While the disease had long been present in Senegal, infection rates soared in the late 1980s after a dam was constructed on the lower reaches of the Senegal River. The dam succeeded in facilitating the development of agricultural lands upstream, but it also caused the spread of schistosomiasis in two unforeseen ways: It expanded the available habitat for disease-carrying snails, and it prevented the migration of native prawns, which are important snail predators.
Sokolow and a team of colleagues from Stanford and the non-profit organization Hope for Health saw an opportunity to reduce infection rates by reintroducing native prawns to the upstream habitats where they were once abundant.
SAFS professor Chelsea Wood, is one of the researchers looking for a solution to this growing epidemic. “We’re using ecology to interrupt the transmission of schistosomiasis,” she said. “That includes re-introducing a native predator of snails – the giant river prawn (Macrobrachium vollenhovenii) – to regions of the Senegal River basin where it’s been extirpated by the construction of the Diama Dam. If we’re successful, we’ll have developed an intervention that gives entire villages protection against schistosomiasis transmission while simultaneously providing a new source of protein and income.”
In a series of ambitious field experiments, the scientists built a prawn hatchery and restored the native crustaceans to several sites along the Senegal River with high rates of schistosomiasis infection. The results were dramatic: The abundance of infected snails dropped by 80 percent in the prawn-stocked villages, and the severity of infection among villagers declined by 50 percent.

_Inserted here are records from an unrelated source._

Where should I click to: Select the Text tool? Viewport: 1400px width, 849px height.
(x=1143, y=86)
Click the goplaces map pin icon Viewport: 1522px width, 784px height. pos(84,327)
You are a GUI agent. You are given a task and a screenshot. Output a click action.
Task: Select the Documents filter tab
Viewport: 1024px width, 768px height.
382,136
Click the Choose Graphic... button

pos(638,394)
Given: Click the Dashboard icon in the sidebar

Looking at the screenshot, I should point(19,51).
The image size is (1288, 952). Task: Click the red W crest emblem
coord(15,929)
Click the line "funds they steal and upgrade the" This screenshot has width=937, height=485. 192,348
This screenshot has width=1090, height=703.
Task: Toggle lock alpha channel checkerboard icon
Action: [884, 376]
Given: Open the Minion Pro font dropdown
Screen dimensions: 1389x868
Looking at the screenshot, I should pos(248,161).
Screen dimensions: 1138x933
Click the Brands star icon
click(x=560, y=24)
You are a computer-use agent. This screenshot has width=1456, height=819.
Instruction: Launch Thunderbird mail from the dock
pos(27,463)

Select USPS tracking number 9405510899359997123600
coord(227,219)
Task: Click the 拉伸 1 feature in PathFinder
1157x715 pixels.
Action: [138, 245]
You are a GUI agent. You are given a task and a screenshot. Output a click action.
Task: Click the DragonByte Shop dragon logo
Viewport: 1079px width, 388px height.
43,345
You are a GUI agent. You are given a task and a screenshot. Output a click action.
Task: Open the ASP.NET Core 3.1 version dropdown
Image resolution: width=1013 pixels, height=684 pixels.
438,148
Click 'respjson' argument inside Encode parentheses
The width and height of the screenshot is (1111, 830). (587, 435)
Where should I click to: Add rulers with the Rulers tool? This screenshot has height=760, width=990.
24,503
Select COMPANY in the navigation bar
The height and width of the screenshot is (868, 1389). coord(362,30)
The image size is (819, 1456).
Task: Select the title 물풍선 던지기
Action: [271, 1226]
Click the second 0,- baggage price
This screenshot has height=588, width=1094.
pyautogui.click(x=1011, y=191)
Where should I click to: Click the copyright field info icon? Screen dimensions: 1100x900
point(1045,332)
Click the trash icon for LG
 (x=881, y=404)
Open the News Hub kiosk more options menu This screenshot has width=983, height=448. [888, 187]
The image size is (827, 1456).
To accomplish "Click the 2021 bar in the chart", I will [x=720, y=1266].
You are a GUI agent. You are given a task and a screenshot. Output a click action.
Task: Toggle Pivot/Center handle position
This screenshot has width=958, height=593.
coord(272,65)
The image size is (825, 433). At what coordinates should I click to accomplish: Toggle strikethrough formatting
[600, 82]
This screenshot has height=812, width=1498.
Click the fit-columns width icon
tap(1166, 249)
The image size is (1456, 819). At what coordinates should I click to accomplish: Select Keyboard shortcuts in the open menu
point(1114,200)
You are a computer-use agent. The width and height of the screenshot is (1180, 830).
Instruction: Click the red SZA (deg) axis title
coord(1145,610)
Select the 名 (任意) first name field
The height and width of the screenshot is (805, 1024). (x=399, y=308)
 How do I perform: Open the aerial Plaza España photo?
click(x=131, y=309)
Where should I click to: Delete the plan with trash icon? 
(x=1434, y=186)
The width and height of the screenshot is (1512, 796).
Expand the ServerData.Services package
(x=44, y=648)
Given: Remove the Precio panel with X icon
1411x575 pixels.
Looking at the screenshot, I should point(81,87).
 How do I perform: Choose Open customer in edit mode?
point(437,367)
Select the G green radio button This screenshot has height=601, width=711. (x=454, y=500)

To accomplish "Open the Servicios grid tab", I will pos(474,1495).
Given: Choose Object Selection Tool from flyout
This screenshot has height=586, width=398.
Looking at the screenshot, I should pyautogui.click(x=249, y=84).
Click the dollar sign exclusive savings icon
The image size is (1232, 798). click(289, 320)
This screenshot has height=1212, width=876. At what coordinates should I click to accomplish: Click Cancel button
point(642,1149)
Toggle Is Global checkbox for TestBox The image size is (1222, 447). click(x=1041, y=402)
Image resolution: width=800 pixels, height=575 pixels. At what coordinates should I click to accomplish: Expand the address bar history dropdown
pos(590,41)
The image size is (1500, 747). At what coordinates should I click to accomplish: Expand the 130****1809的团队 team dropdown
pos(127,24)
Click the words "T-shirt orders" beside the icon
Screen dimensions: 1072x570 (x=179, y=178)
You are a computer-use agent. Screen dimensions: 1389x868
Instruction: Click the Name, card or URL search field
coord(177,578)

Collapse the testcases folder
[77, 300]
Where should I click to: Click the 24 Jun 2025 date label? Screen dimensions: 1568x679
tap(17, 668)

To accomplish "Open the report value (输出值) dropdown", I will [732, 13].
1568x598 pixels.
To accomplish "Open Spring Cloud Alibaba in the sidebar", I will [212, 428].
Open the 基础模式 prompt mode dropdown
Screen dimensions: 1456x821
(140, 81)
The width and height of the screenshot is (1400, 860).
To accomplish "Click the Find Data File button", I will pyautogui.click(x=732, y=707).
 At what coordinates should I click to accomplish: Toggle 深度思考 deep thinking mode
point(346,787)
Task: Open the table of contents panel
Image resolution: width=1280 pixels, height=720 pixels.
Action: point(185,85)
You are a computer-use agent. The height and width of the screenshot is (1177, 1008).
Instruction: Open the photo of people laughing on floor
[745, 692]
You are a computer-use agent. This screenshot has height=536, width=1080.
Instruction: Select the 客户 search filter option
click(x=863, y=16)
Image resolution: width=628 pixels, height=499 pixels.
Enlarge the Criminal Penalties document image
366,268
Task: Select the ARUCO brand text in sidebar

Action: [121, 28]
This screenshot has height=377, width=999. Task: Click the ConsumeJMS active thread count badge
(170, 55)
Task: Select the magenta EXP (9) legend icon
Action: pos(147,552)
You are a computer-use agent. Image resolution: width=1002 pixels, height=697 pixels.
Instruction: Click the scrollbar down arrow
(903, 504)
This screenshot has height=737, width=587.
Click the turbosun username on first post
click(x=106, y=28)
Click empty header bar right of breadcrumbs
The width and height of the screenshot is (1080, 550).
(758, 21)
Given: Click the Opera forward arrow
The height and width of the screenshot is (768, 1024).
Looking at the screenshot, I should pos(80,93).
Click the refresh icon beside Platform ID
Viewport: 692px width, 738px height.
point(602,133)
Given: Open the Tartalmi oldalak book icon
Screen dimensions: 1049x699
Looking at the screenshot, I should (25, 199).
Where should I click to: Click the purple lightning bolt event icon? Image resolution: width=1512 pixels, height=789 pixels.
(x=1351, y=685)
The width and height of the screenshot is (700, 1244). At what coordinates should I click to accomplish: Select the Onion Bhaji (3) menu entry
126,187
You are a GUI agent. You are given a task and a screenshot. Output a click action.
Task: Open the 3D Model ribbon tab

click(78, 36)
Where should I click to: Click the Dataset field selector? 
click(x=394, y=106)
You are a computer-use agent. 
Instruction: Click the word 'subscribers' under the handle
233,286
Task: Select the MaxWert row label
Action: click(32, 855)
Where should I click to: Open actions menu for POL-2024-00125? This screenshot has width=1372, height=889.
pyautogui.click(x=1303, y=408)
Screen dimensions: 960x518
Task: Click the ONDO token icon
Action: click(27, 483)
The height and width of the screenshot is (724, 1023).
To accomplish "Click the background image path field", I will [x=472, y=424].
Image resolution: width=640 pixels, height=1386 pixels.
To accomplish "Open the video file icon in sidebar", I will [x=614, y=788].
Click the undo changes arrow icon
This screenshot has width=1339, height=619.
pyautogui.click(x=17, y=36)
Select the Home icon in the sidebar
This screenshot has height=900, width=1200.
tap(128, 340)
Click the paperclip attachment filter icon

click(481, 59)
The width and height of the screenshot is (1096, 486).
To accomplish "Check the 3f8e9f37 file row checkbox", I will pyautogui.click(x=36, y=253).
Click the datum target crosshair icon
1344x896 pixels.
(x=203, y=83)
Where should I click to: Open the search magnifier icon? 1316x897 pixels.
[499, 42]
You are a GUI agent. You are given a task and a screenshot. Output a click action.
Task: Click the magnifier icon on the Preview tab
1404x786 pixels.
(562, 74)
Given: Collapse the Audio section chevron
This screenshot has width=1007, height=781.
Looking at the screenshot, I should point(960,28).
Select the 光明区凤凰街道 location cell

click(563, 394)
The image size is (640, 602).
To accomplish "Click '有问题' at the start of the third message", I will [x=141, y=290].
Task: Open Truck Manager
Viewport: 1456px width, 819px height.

The circumstances that gave rise to increased rates of schistosomiasis infection in Senegal are anything but unique. Across the tropics, hundreds of dams have been built in freshwater prawn habitat over the past 50 years. After analyzing decades of data, Sokolow determined that schistosomiasis rates have increased dramatically in the wake of each of these dam constructions. Now, she and her colleagues are working to make the solution they piloted in Senegal attractive and sustainable for affected communities globally. Fortunately, the native predators they hope to restore are both harmless to humans and widely regarded to be delicious. And the best news? The prawns do most of their snail hunting when they are young. By the time the crustaceans are big enough to be desirable on a dinner plate, they are no longer voracious snail predators. “In this particular case, it turns out that harvest and disease control are a win-win,” says Sokolow. “You can get both at the same time.” The strategy is a win for the environment as well, restoring a food web that supports dozens of other species in addition to humans.